====== PASSAGE SHOWN

Image Feature Extraction

Overview

The main.py script is designed for extracting features from image datasets using various networks, evaluating these features with different metrics, and performing realism correlation analysis. The script leverages configurations from a YAML file to control feature extraction, metric computation, and realism correlation tasks.

Prerequisites

Python 3.x
Required libraries: numpy, pandas, yaml, scikit-learn, tqdm, seaborn, matplotlib, etc.
Custom modules: networks, metrics, utils

Configuration File

The script uses a configuration file (config.yml) to define various settings. Here is an example configuration file and explanations for each field:

# Configuration file for feature extraction and metric computation
feature_extraction: false
realism_correlation: true

# Paths to the real and synthetic datasets
real_dataset_path: './data/real'
synthetic_dataset_path: './data/synthetic/diffusion'

# List of networks to use for feature extraction
networks:
  - 'rad_inception'
  - 'resnet50'
  - 'rad_resnet50'
  - 'inceptionresnet'
  - 'rad_inceptionresnet'
  - 'densenet'
  - 'rad_densenet'
  - 'clip'
  - 'rad_clip'
  - 'rad_dino'
  - 'dino'
  - 'inception'

metrics:
  - fid
  - precision
  - recall
  - density
  - coverage

# Batch size for feature extraction
batch_size: 64

# Number of sets to divide each dataset into
num_sets: 10

# Directory to save the metrics results
metrics_output_dir: 'metrics'

# Directory to save features and metrics
features_output_dir: 'data/features'

# Path to jsonl where turign test responses are contained
jsonl_path: ''
timestamp: '' # for specific features previously computed, use with feature_extraction=false

Fields

feature_extraction: Boolean flag indicating whether to perform feature extraction.

============
====== DATA ROWS

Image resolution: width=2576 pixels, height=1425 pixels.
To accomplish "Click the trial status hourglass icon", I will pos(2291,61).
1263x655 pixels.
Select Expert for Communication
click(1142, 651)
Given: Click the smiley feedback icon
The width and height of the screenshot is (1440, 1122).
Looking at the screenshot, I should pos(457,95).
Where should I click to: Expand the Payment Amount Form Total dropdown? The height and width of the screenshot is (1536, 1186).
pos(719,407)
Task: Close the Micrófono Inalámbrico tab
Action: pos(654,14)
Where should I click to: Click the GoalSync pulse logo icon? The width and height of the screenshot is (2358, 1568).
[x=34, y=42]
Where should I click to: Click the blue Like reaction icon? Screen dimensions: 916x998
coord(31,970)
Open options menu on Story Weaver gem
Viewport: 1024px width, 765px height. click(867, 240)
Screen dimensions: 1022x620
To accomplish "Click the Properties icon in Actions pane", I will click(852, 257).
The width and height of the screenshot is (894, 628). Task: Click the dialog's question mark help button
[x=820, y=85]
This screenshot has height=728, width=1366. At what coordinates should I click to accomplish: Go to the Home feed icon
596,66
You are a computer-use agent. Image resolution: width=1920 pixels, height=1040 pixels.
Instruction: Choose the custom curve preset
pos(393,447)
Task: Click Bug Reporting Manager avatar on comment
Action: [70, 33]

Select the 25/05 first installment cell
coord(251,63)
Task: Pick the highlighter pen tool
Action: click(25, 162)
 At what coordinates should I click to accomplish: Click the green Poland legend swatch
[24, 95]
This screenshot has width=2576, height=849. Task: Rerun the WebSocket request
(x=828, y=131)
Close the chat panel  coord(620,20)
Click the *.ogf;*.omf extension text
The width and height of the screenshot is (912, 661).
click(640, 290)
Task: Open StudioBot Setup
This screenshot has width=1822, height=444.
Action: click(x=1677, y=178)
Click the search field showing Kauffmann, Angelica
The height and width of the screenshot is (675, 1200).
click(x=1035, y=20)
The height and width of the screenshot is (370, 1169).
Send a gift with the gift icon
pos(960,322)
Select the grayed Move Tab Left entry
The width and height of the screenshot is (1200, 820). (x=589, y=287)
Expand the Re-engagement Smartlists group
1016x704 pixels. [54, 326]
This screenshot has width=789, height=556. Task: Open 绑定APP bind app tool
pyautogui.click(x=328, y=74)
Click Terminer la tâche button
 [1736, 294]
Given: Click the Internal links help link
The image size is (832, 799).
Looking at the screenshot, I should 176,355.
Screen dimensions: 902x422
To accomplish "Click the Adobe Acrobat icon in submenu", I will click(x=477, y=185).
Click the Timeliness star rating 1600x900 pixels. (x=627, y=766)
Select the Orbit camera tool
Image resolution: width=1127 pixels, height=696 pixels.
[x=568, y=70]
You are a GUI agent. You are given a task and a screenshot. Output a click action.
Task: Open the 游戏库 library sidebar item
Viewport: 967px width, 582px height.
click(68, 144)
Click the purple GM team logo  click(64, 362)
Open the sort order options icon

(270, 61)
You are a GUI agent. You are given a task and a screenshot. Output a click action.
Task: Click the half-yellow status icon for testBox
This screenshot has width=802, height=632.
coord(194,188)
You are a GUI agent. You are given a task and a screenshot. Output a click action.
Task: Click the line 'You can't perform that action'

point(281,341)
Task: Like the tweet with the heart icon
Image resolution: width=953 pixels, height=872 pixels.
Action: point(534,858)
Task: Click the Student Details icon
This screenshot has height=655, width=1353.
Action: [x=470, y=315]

============

• _JOBS_:
**1)** Repeat word for word the part of the feature extraction guide that begins at the words "# Directory to save the" and stops after "perform feature extraction.".
**2)** Which metrics are listed under "metrics:" in the example configuration file of the feature extraction guide? Give every one.

• _TASK RESPONSES_:
**1)**
# Directory to save the metrics results
metrics_output_dir: 'metrics'

# Directory to save features and metrics
features_output_dir: 'data/features'

# Path to jsonl where turign test responses are contained
jsonl_path: ''
timestamp: '' # for specific features previously computed, use with feature_extraction=false

Fields

feature_extraction: Boolean flag indicating whether to perform feature extraction.

**2)**
fid
precision
recall
density
coverage